Mission d’Acton Vale

« Je m’abandonne au plaisir de vous parler un peu de l’état de l’oeuvre méthodiste au sein de la population française du comté de Bagot. Disons, d’emblée, que cette oeuvre n’a jamais été aussi prospère et aussi encourageante qu’elle ne l’est à présent. Au point des finances, il y a eu progrès; les contributions des fidèles ont été au double de celles de l’année précédente. Mais c’est surtout sous le rapport religieux que cette mission se distingue. Les assemblées spéciales du mois d’août 1893, lui permirent de s’orienter, de comprendre sa situation et ses devoirs, chacun sentant le besoin de vivre en nouveauté de vie.

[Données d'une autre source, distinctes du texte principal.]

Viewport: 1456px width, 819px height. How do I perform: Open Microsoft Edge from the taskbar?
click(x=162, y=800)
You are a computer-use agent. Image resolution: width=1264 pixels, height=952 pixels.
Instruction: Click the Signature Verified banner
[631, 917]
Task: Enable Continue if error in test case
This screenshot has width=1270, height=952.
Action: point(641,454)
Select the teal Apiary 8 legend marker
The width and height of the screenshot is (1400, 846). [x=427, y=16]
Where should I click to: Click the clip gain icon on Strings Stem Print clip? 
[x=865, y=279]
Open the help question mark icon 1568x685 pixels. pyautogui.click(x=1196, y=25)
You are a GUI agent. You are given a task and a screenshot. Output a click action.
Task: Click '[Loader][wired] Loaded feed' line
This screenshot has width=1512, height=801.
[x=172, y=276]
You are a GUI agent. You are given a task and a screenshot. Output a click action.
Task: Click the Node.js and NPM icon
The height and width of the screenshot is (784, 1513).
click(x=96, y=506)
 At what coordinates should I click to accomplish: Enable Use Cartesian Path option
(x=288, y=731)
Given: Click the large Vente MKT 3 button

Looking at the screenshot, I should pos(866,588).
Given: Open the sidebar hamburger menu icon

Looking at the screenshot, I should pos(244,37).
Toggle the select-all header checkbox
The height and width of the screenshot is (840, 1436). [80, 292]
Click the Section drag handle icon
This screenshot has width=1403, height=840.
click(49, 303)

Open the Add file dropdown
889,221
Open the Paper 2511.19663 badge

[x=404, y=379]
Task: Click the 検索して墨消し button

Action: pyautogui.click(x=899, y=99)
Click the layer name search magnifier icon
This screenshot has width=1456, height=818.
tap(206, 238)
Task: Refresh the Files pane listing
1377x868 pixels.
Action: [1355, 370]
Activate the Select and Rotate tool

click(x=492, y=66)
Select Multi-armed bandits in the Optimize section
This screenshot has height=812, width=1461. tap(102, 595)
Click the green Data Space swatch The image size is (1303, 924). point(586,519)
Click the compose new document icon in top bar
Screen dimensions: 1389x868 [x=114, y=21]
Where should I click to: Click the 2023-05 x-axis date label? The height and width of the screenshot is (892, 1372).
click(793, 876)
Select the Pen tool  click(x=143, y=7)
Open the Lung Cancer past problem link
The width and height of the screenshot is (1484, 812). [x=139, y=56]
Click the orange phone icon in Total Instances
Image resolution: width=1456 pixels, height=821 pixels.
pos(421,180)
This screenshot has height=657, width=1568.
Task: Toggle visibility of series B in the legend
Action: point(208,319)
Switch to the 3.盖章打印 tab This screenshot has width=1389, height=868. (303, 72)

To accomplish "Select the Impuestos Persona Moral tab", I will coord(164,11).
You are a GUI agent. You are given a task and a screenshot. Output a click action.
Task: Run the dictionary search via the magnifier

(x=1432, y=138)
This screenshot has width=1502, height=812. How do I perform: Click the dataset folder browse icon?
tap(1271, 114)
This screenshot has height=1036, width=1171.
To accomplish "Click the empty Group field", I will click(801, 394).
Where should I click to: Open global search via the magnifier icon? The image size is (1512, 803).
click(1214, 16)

La prédication profondément évangélique qui a caractérisé les chaires de Béthanie, de Saint-Théodore, d’Upton et d’Acton Vale a produit une impression durable et salutaire. […] Les réunions de prière, à Saint-Théodore, sont des plus édifiantes. […] Depuis une couple de mois, le pasteur d’Acton Vale [L. Massicotte] tient des réunions à Upton. La défection de l’ex-maire de l’endroit a créé un profond émoi dans le monde catholique. […] Le 25 décembre dernier, les amis d’Acton Vale, d’Upton et de Saint-Théodore se rendirent en foule à l’église de ce dernier endroit dans le but de fêter dignement l’anniversaire de la naissance de l’enfant Jésus. Il y eut récitations, dialogues, chants, dépouillement de l’arbre de Noël traditionnel. […] Les enfants chantèrent avec habileté grâce au travail de madame G. Sénécal, institutrice de l’école dissidente de Saint-Théodore. » L’Aurore, samedi 20 janvier 1894.